Other debug and visualization methods are also supported through Coach, such as storing GIF animations of the best episodes, displaying action values during game play, and more.

Getting Started

Start by heading over to our GitHub repository and follow the instructions for installing Coach on your machine. Using Coach is quite straight-forward, and there are a few simple examples in the GitHub repository README document for you to try. There is also a comprehensive usage and implementation documentation here.

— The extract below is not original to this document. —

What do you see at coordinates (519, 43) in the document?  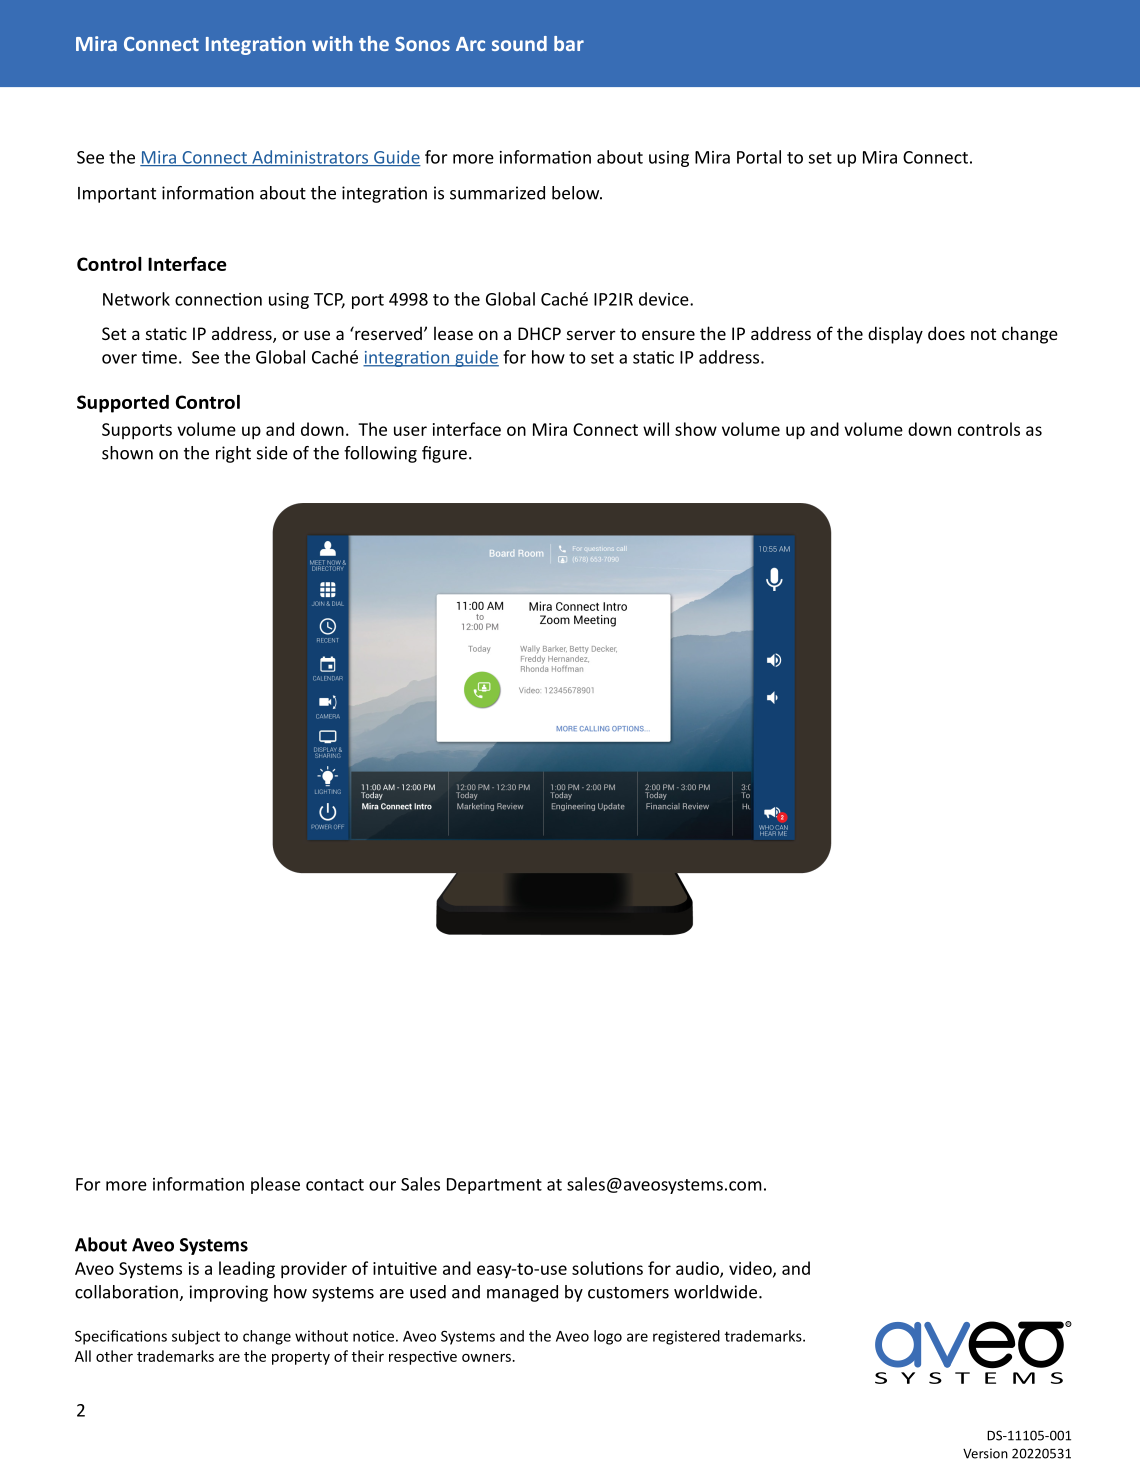 I see `sound` at bounding box center [519, 43].
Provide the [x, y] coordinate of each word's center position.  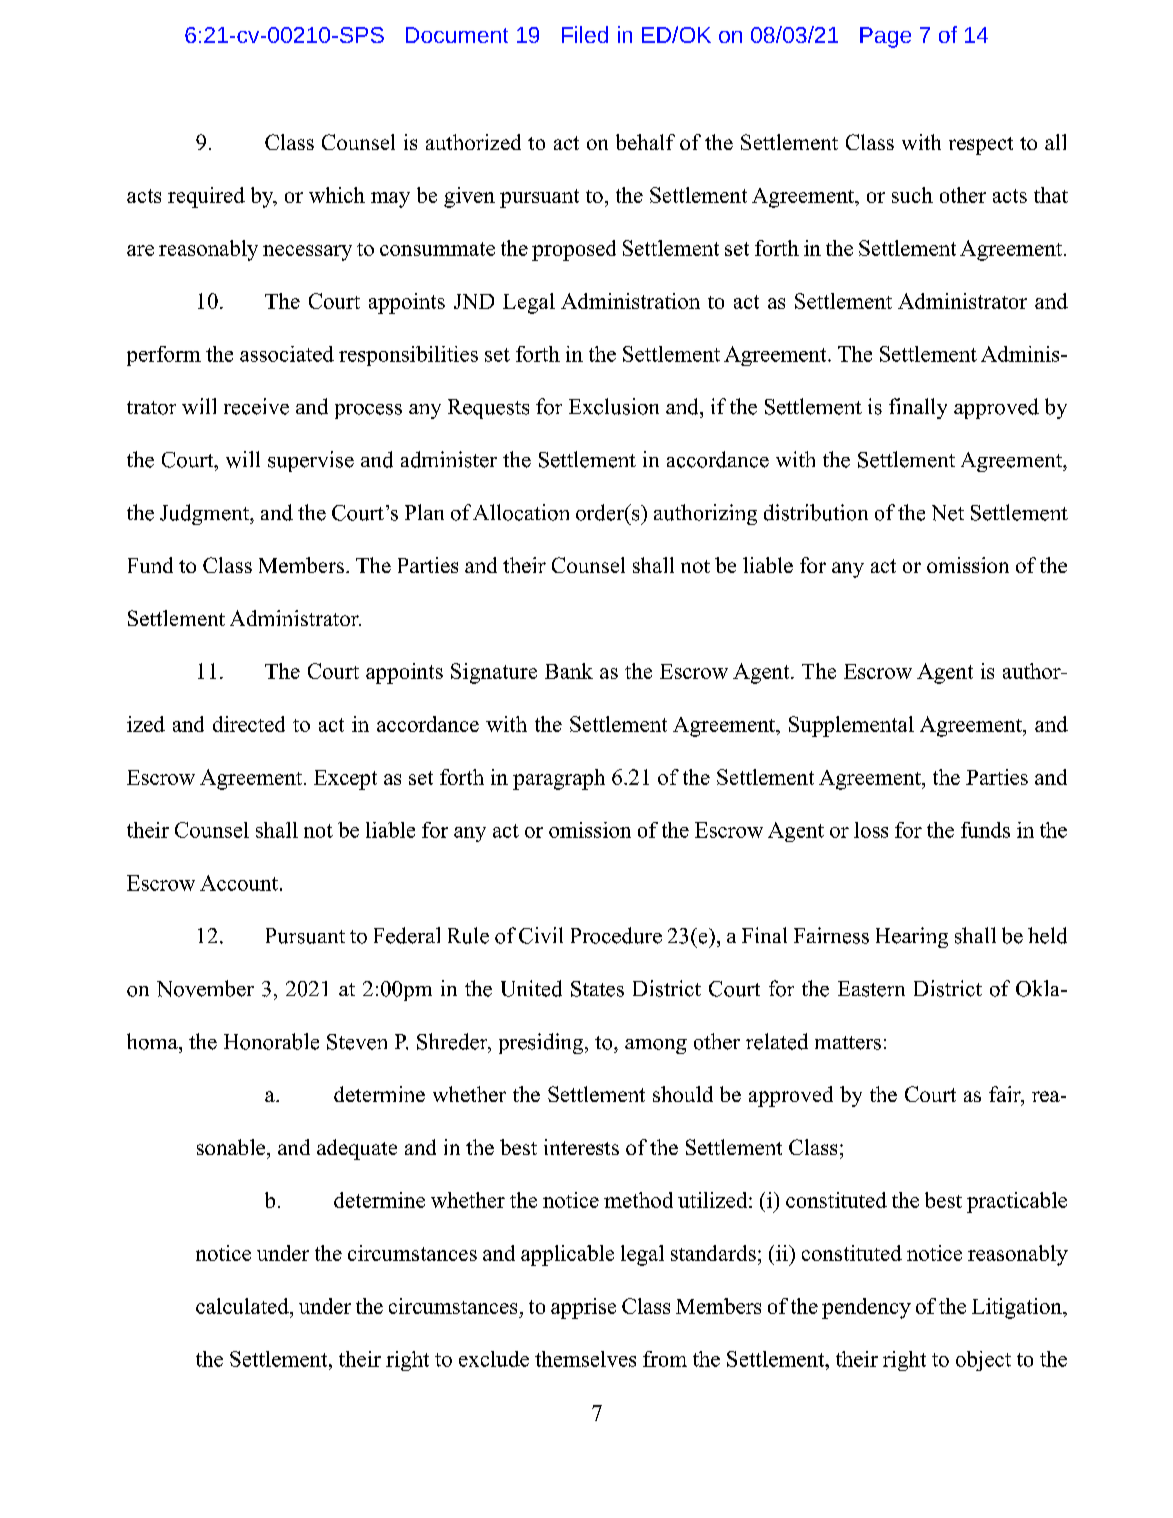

We have already prepared over 60 predefined presets exercising the usage of different agents, with many of the available environments. These presets were already used to train hundreds of agents and were verified to achieve good performance. However, using those presets is not mandatory, and creating new presets is as easy as picking an existing agent and an existing environment, and giving them a try. As a simple starting point, try running the following command:

python3 coach.py -r -p CartPole_DQN

What’s Next?

We are planning to add more algorithms and environments in future releases, and encourage you to contribute by making pull requests, suggestions, and comments on GitHub.

 

References
  1. Asynchronous Methods for Deep Reinforcement Learning
    Volodymyr Mnih, Adria Puigdom`enech Badia, Mehdi Mirza, Alex Graves, Timothy P. Lillicrap, Tim ` Harley, David Silver, and Koray Kavukcuoglu. CoRR, abs/1602.01783, 2016.
  2. Data-efficient Deep Reinforcement Learning for Dexterous Manipulation
    Ivaylo Popov, Nicolas Heess, Timothy P. Lillicrap, Roland Hafner, Gabriel Barth-Maron, Matej Vecerik, Thomas Lampe, Yuval Tassa, Tom Erez, and Martin A. Riedmiller. CoRR, abs/1704.03073, 2017.
  3. Emergence of Locomotion Behaviours in Rich Environments
    Nicolas Heess, Dhruva TB, Srinivasan Sriram, Jay Lemmon, Josh Merel, Greg Wayne, Yuval Tassa, Tom Erez, Ziyu Wang, S. M. Ali Eslami, Martin A. Riedmiller, and David Silver. CoRR, abs/1707.02286, 2017.
  4. Learning to Act by Predicting the Future
    Alexey Dosovitskiy and Vladlen Koltun. CoRR, abs/1611.01779, 2016.
  5. Deep Reinforcement Learning for Robotic Manipulation
    Shixiang Gu, Ethan Holly, Timothy P. Lillicrap, and Sergey Levine. CoRR, abs/1610.00633, 2016.
  6. Benchmark environments for multitask learning in continuous domains
    Peter Henderson, Wei-Di Chang, Florian Shkurti, Johanna Hansen, David Meger, and Gregory Dudek. CoRR, abs/1708.04352, 2017.